- Texte fourni
━━━━━━━━━━

Saint Pierre Claver

Jésuite, apôtre des noirs (1580–1654).

Fête le 8 septembre.

Vie résumée par l’abbé Jaud

Saint Pierre Claver était Espagnol ; sa nais­sance fut le fruit des prières de ses parents. À vingt ans, il entra au novi­ciat des Jésuites. Il se lia avec le saint vieillard Alphonse Rodriguez, Jésuite comme lui, et qui fut cano­ni­sé le même jour que lui, le 8 jan­vier 1888. Alphonse avait com­pris, d’a­près une vision, que Pierre Claver devait être un apôtre de l’Amérique ; il lui en souf­fla au cœur le désir, et le jeune reli­gieux obtint, en effet, de ses supé­rieurs, de s’embarquer pour les mis­sions du nou­veau monde.

━━━━━━━━━━

- Données
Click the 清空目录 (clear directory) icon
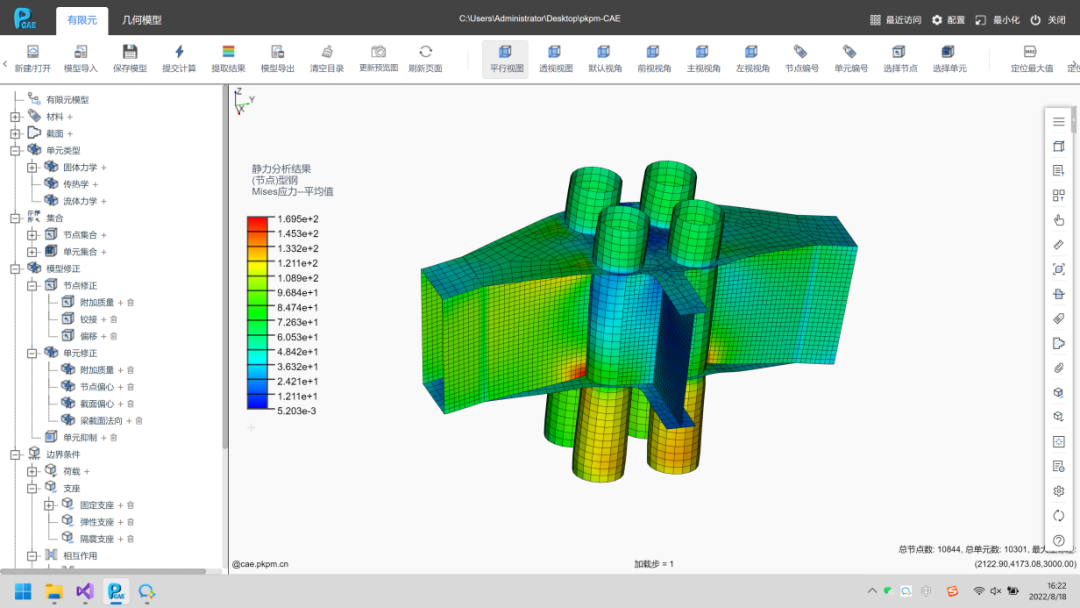click(x=327, y=52)
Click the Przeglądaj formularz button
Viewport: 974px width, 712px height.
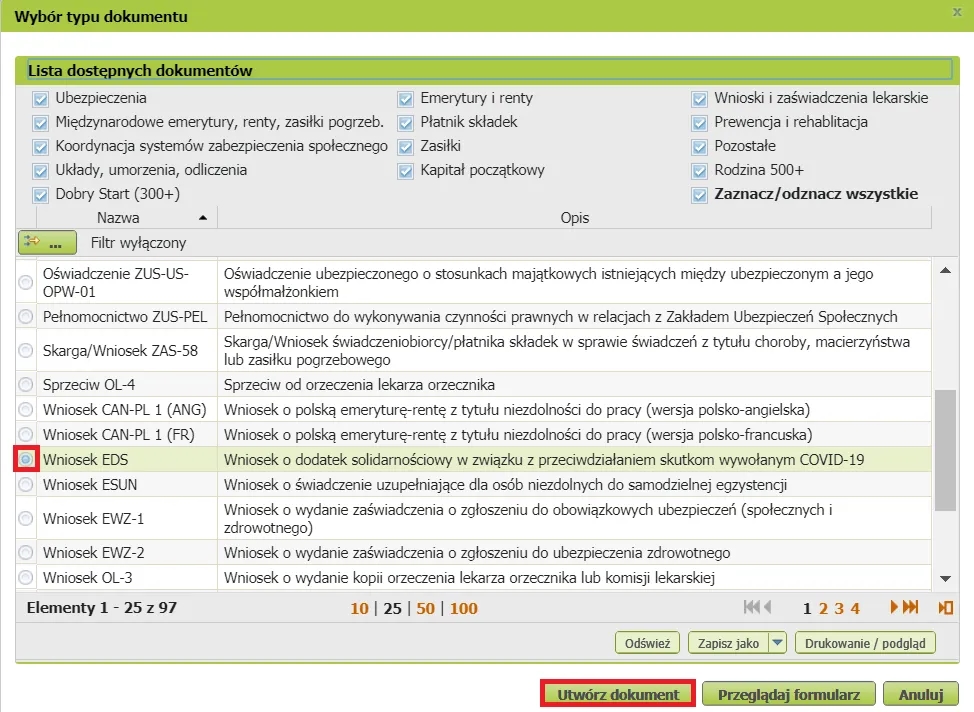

━━━━━━━━━━

- Votre tâche
D'après le texte sur saint Pierre Claver, quel jour Pierre Claver et Alphonse Rodriguez ont-ils été canonisés ?

- Réponse
Le 8 janvier 1888.